Fighting against racial discrimination is a politically correct topic in the US. Moreover, racial violence is not only a problem between the white population and African Americans. Asian Americans have also suffered from severe discrimination. But the US will not take the problem as urgent and serious, like the way they treat anti-African American racial violence, said Li Haidong, a professor at the Institute of International Relations of the China Foreign Affairs University.

"This is because when encountering discrimination, African Americans tend to cling together and resist toughly. But Asian Americans do not. Their methods of resistance are too mild," said Li. "Therefore, when Asian Americans face discrimination in the US, the reaction are not as strong as when African Americans demonstrate. This also can partially explain why the status of African Americans has improved rapidly while it has not for other minorities."

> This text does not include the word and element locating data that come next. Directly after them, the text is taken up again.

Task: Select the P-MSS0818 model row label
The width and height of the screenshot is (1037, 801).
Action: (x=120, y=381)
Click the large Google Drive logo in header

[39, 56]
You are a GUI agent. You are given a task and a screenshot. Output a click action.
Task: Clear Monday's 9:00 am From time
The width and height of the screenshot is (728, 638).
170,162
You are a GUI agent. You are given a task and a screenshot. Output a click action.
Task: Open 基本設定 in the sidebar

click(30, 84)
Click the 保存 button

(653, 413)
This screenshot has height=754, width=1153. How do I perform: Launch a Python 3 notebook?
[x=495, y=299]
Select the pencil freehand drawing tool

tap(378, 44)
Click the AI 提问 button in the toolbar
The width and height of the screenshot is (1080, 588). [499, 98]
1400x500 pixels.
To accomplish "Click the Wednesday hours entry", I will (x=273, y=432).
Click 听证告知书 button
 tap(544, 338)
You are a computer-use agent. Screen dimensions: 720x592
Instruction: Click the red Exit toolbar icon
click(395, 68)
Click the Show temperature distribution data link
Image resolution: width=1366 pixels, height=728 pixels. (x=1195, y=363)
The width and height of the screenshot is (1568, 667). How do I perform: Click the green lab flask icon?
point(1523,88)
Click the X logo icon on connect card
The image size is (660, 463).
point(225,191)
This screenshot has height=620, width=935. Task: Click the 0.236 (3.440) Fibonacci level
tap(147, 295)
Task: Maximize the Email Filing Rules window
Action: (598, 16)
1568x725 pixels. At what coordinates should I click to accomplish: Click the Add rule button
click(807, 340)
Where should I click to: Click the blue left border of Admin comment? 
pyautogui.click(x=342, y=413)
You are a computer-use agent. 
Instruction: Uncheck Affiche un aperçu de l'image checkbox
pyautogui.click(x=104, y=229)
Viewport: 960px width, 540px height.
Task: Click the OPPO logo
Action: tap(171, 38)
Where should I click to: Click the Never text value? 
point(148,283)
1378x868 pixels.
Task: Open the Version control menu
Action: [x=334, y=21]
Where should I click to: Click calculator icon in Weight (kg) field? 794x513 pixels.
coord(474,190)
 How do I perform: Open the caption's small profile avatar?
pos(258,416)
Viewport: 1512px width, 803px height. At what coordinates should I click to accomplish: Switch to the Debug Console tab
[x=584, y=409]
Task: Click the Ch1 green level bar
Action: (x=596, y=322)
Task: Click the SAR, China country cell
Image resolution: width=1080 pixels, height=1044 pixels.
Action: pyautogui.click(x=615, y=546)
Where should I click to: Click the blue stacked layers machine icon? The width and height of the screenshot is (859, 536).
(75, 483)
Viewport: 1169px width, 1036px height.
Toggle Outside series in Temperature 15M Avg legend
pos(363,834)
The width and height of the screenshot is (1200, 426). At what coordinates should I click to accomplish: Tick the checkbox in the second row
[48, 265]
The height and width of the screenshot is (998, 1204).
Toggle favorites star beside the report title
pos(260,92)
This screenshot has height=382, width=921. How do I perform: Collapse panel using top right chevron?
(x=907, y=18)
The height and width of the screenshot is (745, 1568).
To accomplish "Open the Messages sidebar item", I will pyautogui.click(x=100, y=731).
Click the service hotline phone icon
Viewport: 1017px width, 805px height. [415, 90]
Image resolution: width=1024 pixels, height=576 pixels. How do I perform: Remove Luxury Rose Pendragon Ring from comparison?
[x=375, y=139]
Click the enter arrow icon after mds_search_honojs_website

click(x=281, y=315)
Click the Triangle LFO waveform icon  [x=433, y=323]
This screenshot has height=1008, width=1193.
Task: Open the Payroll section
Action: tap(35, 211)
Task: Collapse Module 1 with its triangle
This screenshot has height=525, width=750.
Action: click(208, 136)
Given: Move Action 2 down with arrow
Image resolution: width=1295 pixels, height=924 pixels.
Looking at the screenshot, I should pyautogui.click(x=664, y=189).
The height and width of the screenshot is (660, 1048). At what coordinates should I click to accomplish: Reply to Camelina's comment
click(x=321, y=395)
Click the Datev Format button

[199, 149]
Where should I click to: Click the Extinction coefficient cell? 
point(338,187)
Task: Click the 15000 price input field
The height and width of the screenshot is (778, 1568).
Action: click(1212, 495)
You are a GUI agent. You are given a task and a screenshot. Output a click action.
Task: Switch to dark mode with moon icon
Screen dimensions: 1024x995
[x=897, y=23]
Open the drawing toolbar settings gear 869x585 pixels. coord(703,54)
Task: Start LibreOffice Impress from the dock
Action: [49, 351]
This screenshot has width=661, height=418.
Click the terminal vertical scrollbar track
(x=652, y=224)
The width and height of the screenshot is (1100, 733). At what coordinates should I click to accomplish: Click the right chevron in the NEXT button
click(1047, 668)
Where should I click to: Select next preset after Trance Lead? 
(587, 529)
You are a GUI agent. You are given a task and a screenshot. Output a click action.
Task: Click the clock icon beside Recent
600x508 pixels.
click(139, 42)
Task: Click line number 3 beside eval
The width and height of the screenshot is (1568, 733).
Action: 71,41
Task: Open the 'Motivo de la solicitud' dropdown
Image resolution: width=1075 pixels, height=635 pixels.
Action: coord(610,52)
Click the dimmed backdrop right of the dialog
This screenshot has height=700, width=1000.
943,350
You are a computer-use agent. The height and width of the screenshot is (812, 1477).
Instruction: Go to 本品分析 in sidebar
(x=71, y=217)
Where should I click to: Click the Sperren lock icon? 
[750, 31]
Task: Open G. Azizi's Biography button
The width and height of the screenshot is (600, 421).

The US has long claimed to oppose radical discrimination but the specific degree of anti-discrimination varies among ethnic minorities. It is hypocritical that the US has double standards to deal with racial discrimination. And it is ironic that the US, which proclaims to be a "melting pot," is erupting into deep racial hate. The objective reality is that the more intense the opposition to racial discrimination in the US is, the more racism there tends to be, Li noted.